* [Assignment] Every line from the first one in the data below through the line holding "Given: Open the header Facebook icon" is to be written out exactly, with the pictures omitted.

Stored records
════════

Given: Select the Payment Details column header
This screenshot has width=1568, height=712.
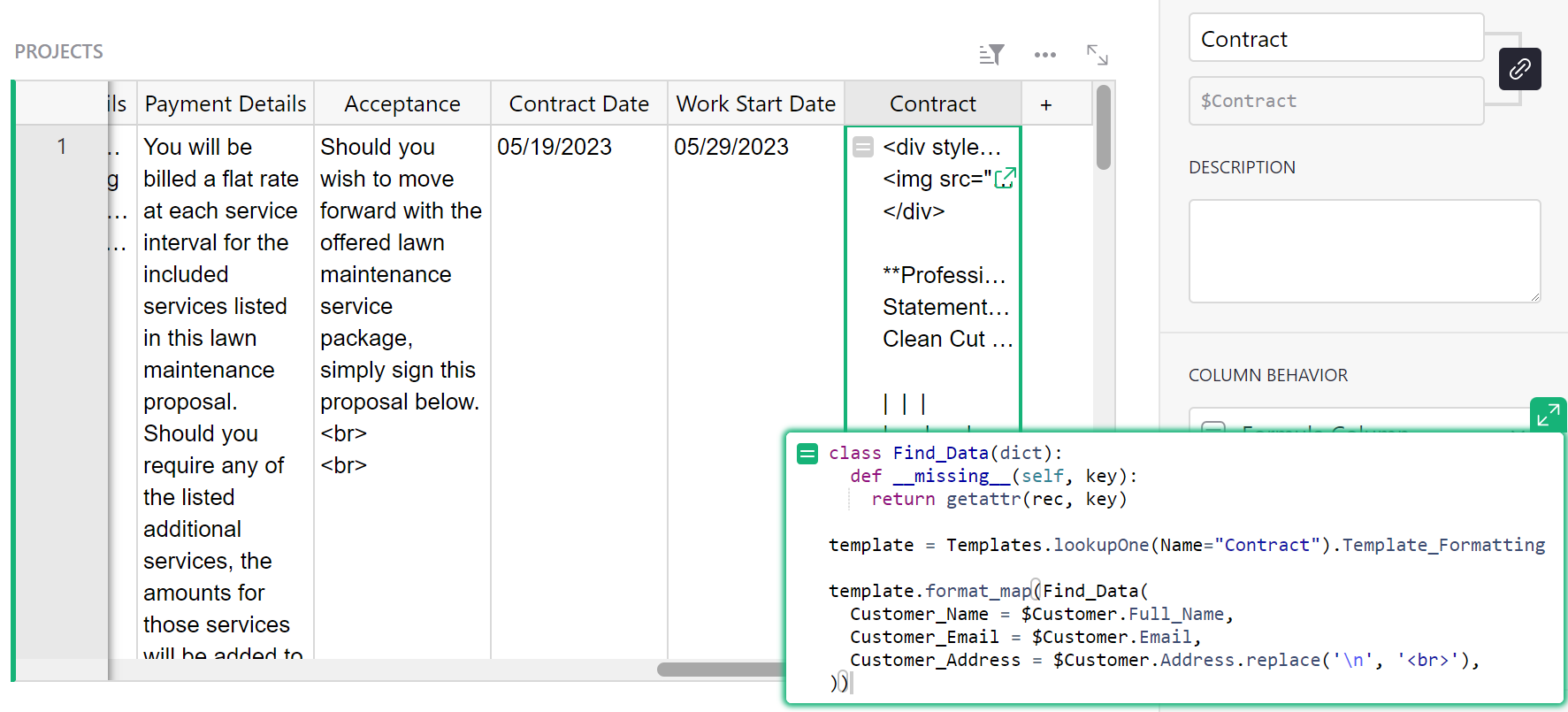Looking at the screenshot, I should (x=226, y=104).
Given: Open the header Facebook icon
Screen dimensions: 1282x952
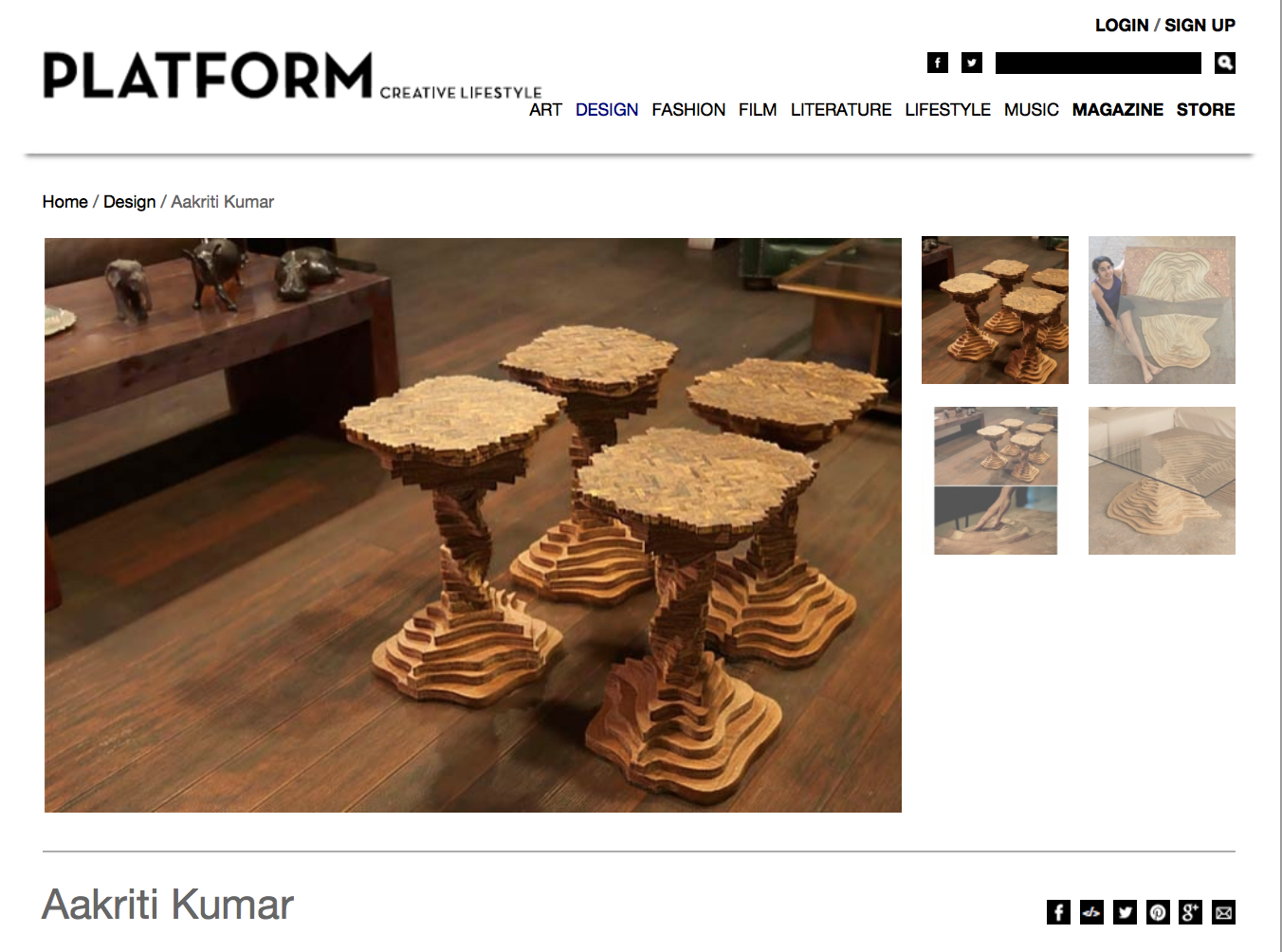Looking at the screenshot, I should [x=937, y=63].
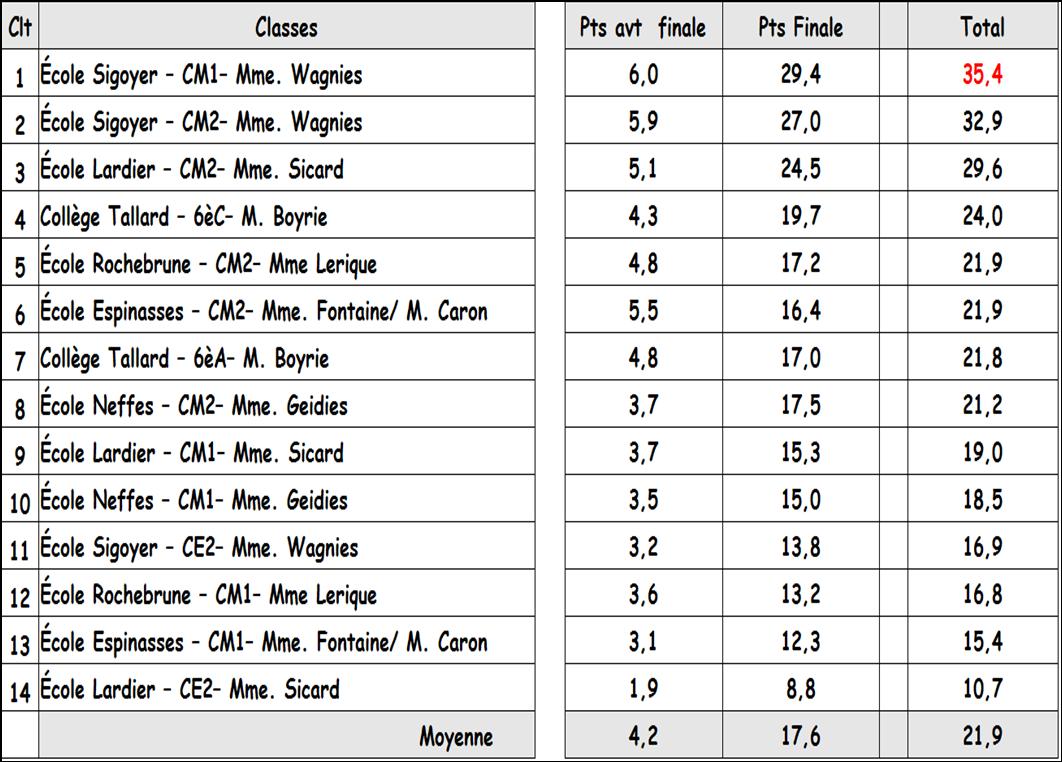The width and height of the screenshot is (1062, 762).
Task: Select the 10,7 total value
Action: pyautogui.click(x=982, y=688)
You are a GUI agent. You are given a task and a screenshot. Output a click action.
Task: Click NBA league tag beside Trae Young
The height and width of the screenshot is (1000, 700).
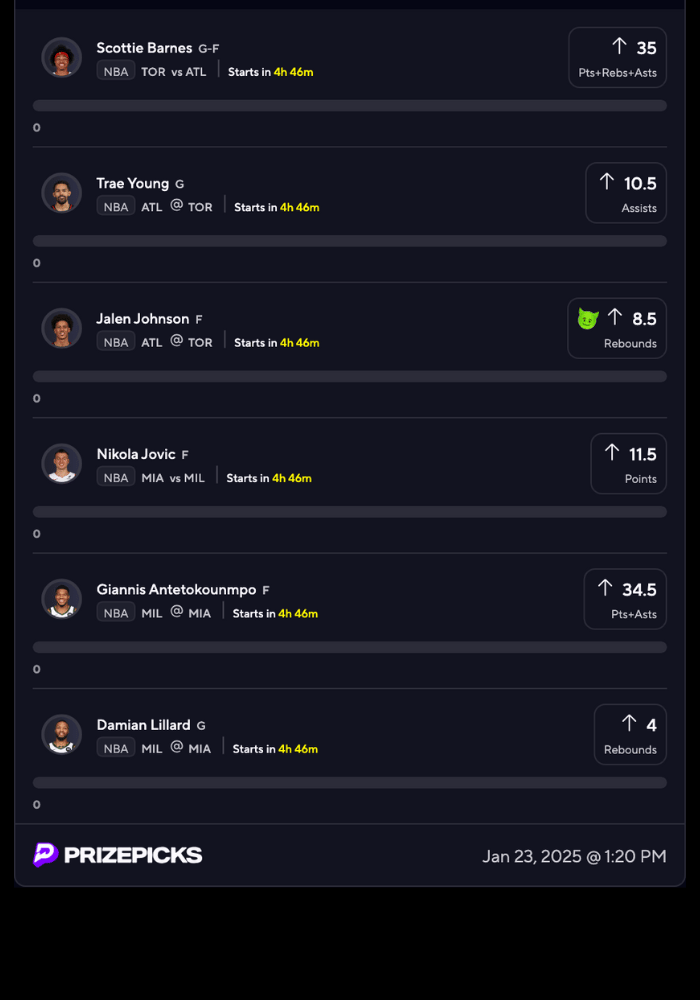(x=116, y=207)
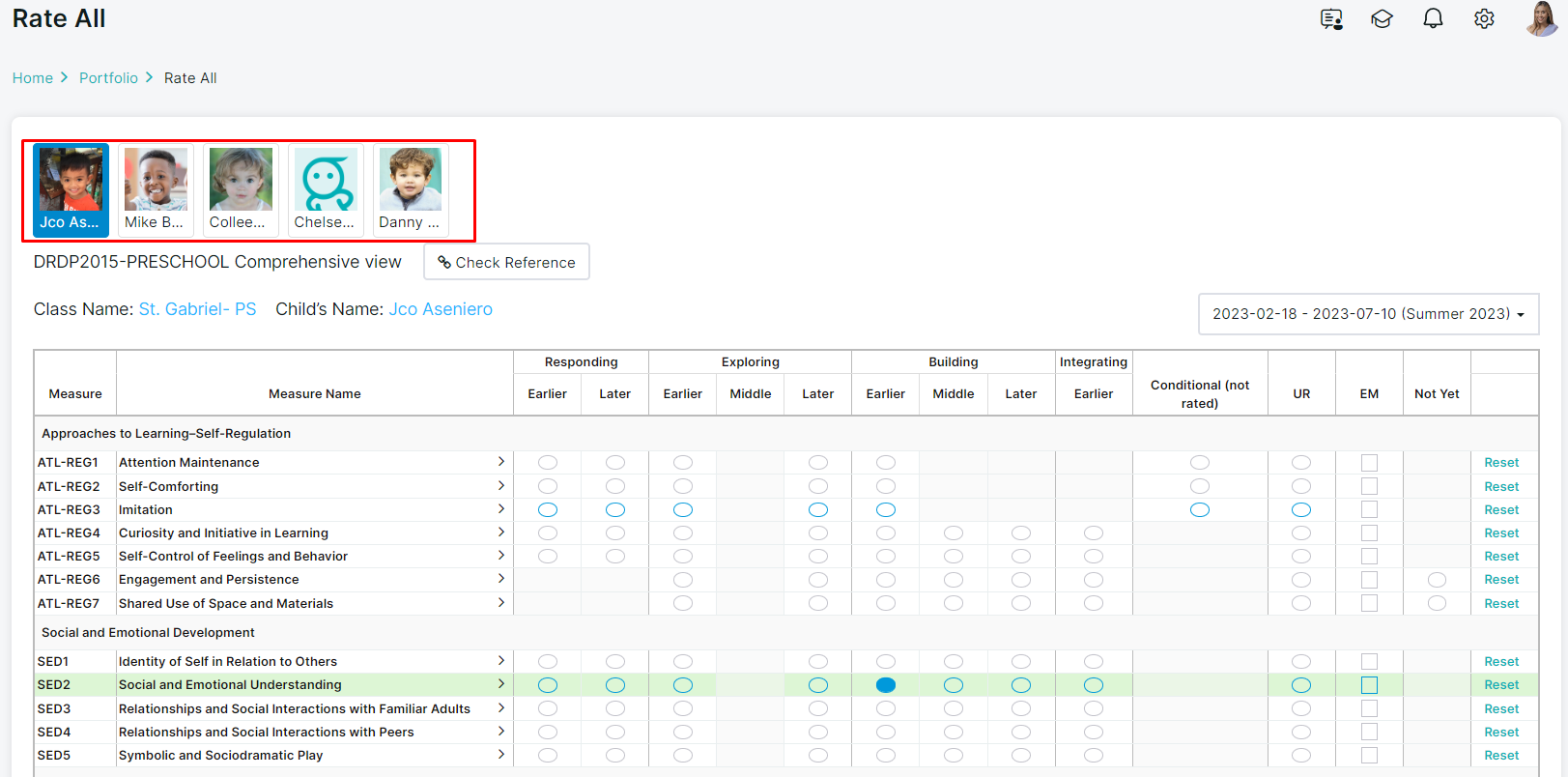1568x777 pixels.
Task: Open the chat messages icon in header
Action: [1331, 19]
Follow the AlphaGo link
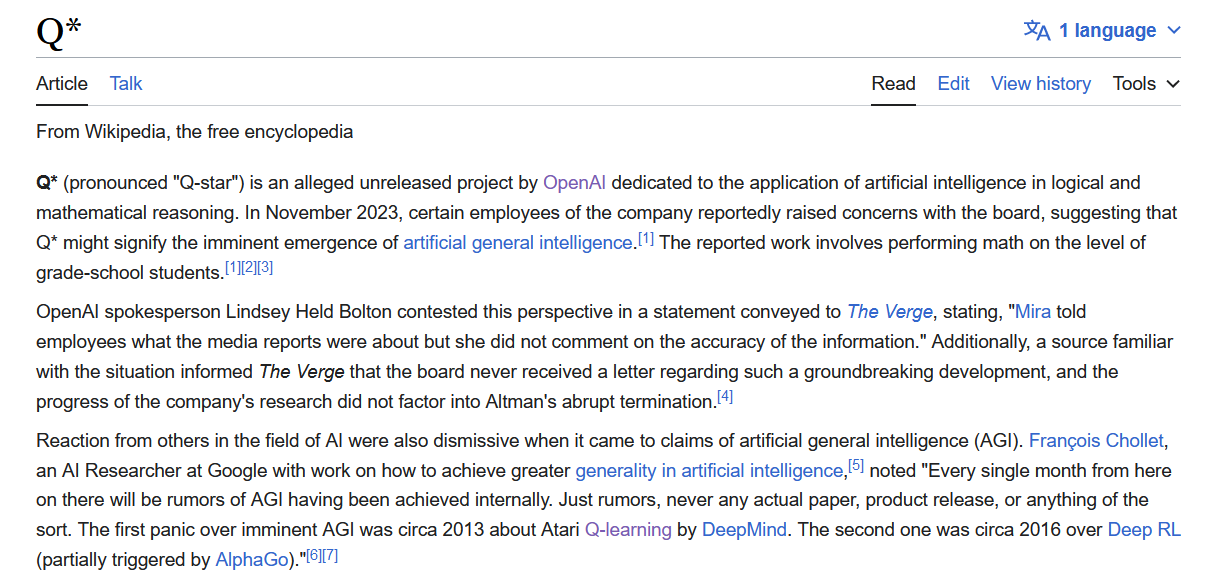This screenshot has width=1207, height=582. point(252,560)

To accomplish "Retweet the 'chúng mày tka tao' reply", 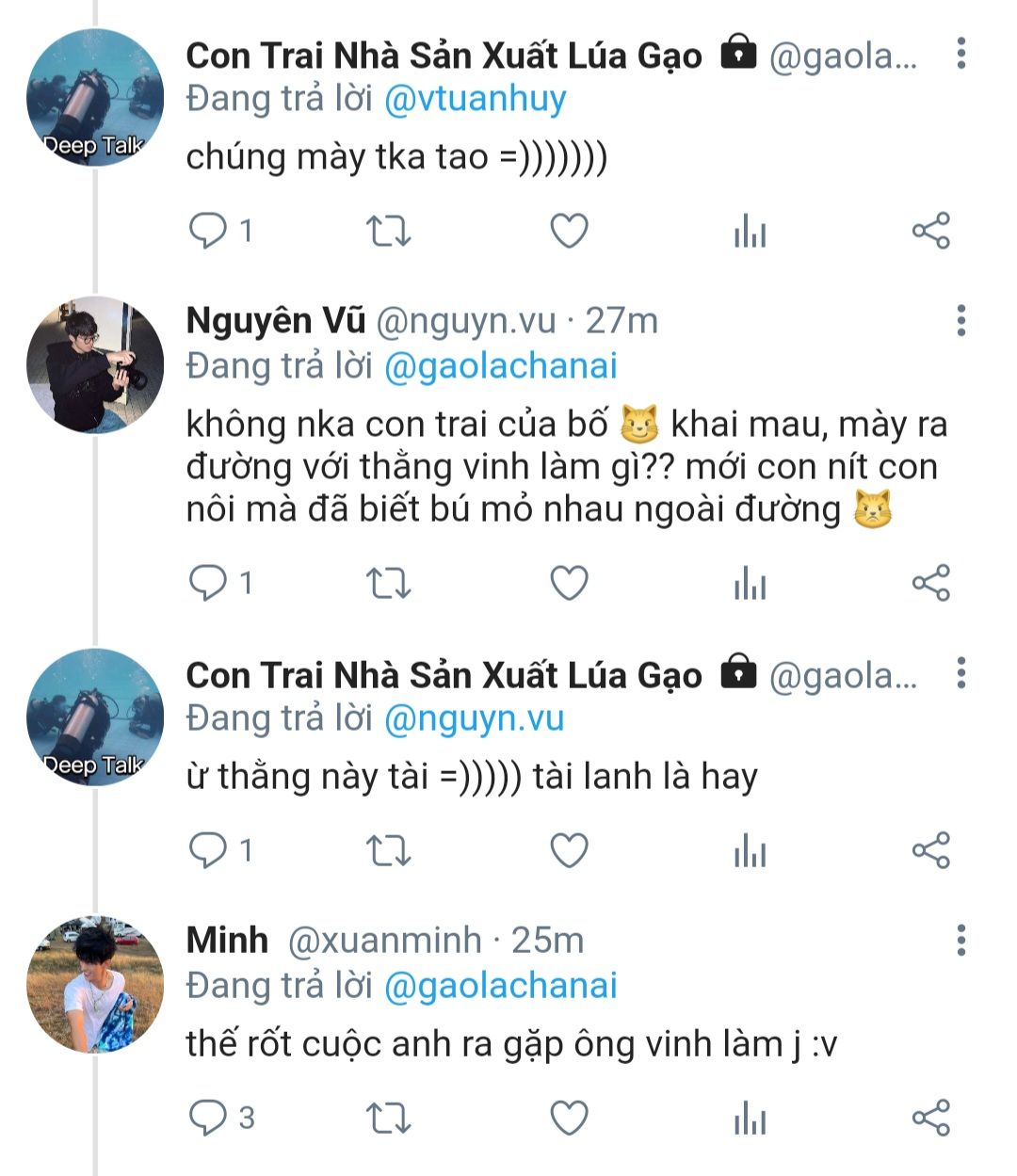I will [x=388, y=231].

════════

* [Result]
Given: Select the Payment Details column header
This screenshot has width=1568, height=712.
Looking at the screenshot, I should (x=226, y=104).
Given: Open the header Facebook icon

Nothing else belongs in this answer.